══ Stored data

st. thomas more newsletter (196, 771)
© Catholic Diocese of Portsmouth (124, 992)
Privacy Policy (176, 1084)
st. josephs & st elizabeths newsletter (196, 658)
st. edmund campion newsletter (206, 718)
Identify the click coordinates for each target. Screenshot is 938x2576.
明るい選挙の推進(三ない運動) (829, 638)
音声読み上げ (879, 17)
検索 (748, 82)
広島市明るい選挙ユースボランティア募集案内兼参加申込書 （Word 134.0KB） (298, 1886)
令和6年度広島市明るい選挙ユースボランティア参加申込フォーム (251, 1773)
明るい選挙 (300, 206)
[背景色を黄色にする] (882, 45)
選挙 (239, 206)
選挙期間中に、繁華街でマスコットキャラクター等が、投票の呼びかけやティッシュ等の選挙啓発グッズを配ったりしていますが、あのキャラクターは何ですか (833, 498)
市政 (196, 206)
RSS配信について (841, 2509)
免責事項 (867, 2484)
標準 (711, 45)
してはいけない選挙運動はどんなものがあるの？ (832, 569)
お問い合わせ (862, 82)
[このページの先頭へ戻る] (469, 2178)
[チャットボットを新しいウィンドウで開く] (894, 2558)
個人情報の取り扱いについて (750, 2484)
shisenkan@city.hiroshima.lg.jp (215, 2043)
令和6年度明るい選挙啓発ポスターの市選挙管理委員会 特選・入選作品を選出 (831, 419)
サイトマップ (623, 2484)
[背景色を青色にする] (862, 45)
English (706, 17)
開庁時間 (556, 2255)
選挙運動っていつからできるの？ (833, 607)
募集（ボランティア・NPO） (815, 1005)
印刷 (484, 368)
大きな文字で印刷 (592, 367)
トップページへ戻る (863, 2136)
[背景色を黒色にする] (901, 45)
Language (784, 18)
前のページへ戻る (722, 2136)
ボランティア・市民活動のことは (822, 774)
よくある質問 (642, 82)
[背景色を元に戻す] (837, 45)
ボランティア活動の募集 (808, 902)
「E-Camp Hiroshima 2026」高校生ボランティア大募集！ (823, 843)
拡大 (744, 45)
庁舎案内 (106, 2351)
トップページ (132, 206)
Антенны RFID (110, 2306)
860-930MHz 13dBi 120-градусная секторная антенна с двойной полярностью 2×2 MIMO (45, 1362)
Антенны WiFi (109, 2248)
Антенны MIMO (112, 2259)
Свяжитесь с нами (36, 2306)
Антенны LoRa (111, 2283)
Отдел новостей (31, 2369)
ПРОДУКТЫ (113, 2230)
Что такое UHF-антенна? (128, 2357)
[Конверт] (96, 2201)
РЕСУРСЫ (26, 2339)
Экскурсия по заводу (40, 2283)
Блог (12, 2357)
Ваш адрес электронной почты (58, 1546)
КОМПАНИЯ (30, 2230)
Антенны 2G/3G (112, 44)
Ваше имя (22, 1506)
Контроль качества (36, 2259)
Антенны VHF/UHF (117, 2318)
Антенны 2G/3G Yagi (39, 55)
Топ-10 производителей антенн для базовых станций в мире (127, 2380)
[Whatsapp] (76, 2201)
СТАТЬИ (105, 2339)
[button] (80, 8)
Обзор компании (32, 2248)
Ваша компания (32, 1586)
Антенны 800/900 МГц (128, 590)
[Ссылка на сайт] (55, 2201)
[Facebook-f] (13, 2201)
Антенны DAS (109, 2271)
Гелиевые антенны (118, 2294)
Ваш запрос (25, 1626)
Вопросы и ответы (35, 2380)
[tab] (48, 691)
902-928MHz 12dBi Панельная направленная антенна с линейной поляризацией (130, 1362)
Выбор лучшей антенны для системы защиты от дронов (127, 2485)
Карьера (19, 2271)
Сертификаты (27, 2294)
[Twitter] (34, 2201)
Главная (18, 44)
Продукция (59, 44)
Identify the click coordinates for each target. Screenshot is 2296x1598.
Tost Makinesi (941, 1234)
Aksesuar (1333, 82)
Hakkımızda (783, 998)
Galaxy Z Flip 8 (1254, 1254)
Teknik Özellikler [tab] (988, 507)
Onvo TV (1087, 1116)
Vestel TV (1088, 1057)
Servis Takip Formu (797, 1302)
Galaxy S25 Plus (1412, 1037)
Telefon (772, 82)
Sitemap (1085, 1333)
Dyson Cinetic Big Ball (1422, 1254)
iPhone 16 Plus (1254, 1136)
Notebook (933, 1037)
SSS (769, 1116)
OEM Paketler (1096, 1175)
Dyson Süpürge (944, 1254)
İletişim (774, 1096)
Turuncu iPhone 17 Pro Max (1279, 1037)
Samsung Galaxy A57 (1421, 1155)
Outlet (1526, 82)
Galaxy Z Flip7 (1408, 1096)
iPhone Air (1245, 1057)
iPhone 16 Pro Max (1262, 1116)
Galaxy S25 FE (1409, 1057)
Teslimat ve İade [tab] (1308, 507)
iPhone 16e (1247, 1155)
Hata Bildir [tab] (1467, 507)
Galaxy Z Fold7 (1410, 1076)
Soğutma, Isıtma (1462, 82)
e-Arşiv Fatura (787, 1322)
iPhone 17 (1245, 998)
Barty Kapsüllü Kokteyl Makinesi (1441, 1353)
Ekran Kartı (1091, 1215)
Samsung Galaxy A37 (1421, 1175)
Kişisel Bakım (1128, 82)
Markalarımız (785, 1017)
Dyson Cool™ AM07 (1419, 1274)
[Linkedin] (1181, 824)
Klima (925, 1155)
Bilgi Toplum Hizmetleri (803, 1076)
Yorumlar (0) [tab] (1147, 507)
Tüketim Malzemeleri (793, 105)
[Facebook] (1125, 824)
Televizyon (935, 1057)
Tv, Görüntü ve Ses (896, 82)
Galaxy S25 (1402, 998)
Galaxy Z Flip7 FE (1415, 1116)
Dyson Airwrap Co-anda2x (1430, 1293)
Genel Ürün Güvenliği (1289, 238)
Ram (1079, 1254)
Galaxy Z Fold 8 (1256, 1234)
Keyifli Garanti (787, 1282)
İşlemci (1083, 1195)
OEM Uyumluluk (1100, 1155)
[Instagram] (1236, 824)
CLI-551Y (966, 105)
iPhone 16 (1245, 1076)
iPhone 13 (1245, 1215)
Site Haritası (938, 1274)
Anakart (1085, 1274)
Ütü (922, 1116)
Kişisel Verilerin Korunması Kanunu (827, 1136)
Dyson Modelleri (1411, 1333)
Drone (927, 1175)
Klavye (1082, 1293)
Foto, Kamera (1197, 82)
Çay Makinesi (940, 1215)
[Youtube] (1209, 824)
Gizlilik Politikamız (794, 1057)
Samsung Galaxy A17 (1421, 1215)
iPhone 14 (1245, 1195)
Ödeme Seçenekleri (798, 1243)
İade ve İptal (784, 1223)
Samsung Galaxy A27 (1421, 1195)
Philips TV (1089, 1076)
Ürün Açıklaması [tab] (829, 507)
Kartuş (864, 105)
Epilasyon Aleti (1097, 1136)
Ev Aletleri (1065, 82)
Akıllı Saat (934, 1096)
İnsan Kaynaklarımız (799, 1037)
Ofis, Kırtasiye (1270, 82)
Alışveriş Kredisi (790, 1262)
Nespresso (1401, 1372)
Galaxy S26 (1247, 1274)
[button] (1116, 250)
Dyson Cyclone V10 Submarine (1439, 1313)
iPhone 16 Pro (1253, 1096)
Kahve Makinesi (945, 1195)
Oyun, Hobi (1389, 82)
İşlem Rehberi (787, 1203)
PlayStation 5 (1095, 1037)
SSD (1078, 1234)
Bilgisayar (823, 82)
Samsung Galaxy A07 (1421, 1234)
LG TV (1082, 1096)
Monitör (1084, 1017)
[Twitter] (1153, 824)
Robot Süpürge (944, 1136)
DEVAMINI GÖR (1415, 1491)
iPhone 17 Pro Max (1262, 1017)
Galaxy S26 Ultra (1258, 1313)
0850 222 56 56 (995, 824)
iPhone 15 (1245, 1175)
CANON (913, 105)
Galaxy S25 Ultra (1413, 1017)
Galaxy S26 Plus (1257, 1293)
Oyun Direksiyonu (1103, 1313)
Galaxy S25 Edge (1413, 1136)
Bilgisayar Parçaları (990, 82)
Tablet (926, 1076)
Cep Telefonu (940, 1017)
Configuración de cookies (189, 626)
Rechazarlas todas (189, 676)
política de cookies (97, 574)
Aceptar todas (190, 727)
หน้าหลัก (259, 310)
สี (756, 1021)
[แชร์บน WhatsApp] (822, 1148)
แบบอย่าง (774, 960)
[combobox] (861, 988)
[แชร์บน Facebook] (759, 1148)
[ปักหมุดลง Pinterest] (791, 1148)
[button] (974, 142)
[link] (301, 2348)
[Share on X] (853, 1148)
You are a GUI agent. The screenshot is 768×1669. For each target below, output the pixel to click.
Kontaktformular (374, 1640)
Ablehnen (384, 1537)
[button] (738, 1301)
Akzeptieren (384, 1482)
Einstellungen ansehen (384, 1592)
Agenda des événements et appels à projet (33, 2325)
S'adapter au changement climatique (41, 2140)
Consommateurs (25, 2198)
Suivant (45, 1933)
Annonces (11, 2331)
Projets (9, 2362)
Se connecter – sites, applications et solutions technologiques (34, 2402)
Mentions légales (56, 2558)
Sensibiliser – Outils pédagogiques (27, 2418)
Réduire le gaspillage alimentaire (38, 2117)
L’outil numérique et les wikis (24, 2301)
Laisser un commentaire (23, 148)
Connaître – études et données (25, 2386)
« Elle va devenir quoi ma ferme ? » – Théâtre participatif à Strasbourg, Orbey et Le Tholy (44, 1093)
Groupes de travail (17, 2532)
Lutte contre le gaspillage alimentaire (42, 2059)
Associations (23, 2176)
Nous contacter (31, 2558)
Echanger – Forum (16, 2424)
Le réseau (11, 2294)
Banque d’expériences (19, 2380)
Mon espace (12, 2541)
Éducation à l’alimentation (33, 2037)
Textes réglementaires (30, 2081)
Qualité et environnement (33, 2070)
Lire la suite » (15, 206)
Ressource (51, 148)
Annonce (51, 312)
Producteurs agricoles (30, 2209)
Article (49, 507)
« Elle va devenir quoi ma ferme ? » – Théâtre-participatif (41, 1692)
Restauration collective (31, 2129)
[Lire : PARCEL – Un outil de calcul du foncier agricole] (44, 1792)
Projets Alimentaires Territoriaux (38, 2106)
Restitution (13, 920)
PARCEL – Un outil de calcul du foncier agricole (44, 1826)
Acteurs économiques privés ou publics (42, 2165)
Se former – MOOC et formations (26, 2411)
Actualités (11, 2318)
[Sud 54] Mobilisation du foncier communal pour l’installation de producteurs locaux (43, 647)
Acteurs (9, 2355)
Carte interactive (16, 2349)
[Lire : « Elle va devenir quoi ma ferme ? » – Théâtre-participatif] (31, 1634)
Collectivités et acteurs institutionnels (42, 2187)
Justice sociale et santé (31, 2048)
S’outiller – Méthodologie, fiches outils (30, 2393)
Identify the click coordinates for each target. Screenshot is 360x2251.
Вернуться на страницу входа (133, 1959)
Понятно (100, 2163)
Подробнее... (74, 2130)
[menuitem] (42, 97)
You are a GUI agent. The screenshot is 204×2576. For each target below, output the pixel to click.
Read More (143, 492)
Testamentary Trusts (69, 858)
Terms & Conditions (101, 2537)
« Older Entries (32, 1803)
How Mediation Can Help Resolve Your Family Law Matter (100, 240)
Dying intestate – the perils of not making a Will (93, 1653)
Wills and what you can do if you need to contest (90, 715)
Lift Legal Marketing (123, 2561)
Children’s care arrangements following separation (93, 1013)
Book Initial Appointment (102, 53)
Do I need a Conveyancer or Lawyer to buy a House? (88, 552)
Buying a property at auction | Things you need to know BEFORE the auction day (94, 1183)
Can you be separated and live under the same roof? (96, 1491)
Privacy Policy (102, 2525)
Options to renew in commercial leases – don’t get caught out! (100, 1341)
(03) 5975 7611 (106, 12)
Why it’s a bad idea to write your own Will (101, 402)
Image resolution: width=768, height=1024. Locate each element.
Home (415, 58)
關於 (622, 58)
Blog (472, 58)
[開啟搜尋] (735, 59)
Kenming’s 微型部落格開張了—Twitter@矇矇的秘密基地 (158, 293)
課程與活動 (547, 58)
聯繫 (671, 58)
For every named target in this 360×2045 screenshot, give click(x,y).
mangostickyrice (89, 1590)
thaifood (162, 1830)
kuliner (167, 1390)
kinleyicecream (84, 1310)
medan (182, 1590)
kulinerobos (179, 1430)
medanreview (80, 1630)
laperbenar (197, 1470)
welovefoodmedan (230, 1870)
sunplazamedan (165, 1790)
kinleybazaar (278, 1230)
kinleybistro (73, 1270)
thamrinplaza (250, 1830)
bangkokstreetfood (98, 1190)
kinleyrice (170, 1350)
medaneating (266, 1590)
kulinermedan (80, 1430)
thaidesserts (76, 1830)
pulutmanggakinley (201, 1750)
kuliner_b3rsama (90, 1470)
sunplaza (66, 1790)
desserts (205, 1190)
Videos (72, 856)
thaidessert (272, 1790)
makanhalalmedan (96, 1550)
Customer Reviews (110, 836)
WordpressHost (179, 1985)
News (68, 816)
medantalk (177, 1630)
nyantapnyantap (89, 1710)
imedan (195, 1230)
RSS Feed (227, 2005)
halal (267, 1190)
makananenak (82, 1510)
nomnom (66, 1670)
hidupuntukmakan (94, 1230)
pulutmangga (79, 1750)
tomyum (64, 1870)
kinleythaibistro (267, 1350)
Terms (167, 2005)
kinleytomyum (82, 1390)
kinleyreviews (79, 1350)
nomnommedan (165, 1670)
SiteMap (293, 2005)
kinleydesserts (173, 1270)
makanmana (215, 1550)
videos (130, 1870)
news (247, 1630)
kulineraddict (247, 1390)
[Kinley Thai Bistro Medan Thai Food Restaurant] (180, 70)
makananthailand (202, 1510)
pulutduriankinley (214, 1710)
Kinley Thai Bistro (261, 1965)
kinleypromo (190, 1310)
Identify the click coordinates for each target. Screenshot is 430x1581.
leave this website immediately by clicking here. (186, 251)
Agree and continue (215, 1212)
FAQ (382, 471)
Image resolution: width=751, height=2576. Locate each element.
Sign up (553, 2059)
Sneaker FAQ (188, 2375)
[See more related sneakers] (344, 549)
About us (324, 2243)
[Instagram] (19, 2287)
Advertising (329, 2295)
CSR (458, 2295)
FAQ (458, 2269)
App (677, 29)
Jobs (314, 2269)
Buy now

════

• What you have to do
The lines above, from the start of the records through the one containing "検索 (748, 82)", are to be printed exactly, and nothing else is to be included.

• Solved problem
st. thomas more newsletter (196, 771)
© Catholic Diocese of Portsmouth (124, 992)
Privacy Policy (176, 1084)
st. josephs & st elizabeths newsletter (196, 658)
st. edmund campion newsletter (206, 718)
Identify the click coordinates for each target. Screenshot is 938x2576.
明るい選挙の推進(三ない運動) (829, 638)
音声読み上げ (879, 17)
検索 (748, 82)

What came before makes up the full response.